Welcome to the first article in a series of tutorials to teach you the basics of using CUDA. These tutorials will teach you, in a user-friendly way, how CUDA works, and how to take advantage of the massive computational ability of modern GPUs.

Step 1: Download the CUDA SDK

Before programming anything in CUDA, you’ll need to download the SDK. You can download the CUDA SDK here. For now, CUDA is specialized primarily for nVidia graphics cards only. So if you’re interested in getting extremely high performance out of your application, you’ll need a CUDA capable graphics chip. You’ll also need visual studio 2005. Visual studio 2008 is not yet supported at the time of this writing.

Step 2: Understand the thread hierarchy

The first thing you’ll need to know about is the thread hierarchy. CPUs are designed to run just a few threads, very quickly. GPUs, on the other hand, are designed to process thousands of threads simultaneously, with great efficiency. So, in order to take full advantage of your graphics card, you’ll need to break your problem down into hundreds, or thousands of threads.
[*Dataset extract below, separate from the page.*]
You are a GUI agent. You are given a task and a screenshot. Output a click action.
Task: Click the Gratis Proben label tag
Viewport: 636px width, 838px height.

Half-Warp – A half-warp is a group of 16 consecutive threads. Half-warp threads are generally executed together. Half-warps are aligned. For instance, Threads 0->15 will be in the same half-warp, 16->31, etc.

Warp – A warp of threads is a group of 32 consecutive threads. On future computing devices from nVidia, it might be possible that all threads in the same Warp are generally executed together in parallel. Therefor, it is a good idea to make your programs as if all threads within the same warp will execute together in parallel. Threads 0->31 will be in the same warp, 32->63, etc.

Block – A block is a collection of threads. For technical reasons, blocks should have at least 192 threads to obtain maximum efficiency and full latency hiding. Typically, blocks might contain 256 threads, 512 threads, or even 768 threads. Here’s the important thing you need to know; threads within the same block can synchronize with each other, and quickly communicate with each other.

Grid – A grid is a collection of blocks. Blocks can not synchronize with each other, and therefore threads within one block can not synchronize with threads in another block.

Step 3: Understand the memory hierarchy

Global Memory – Global memory can be thought of as the physical memory on your graphics card. If you have an integrated nVidia chipset like the ION, the global memory can be thought of as the amount of memory alloted to the graphics device. All threads can read and write to Global memory. You can even read and write to Global memory from a thread on the CPU.

Shared Memory – A GPU consists of many processors, or multiprocessors. Each multiprocessor has a small amount of Shared memory, on the order of about 16KB of memory. Shared memory is generally used as a very quick working space for threads within a block. Shared memory is allocated on a block by block basis. For example, you may have three blocks running consecutively on the same multiprocessor. This means that the maximum amount of shared memory the blocks can reserve is 16KB / 3. Threads within the same block can quickly and easily communicate with each other by writing and reading to the shared memory. It’s worth mentioning that the shared memory is at least 100 times faster than global memory, so it’s very advantageous if you can use it correctly.

Texture Memory – A GPU also has texture units and memory which can be taken advantage of in some circumstances. Unlike global memory, texture memory is cached, and is generally read only. If you expect threads to access memory addresses which have some coherence, you might want to consider using texture memory to speed up those memory accesses.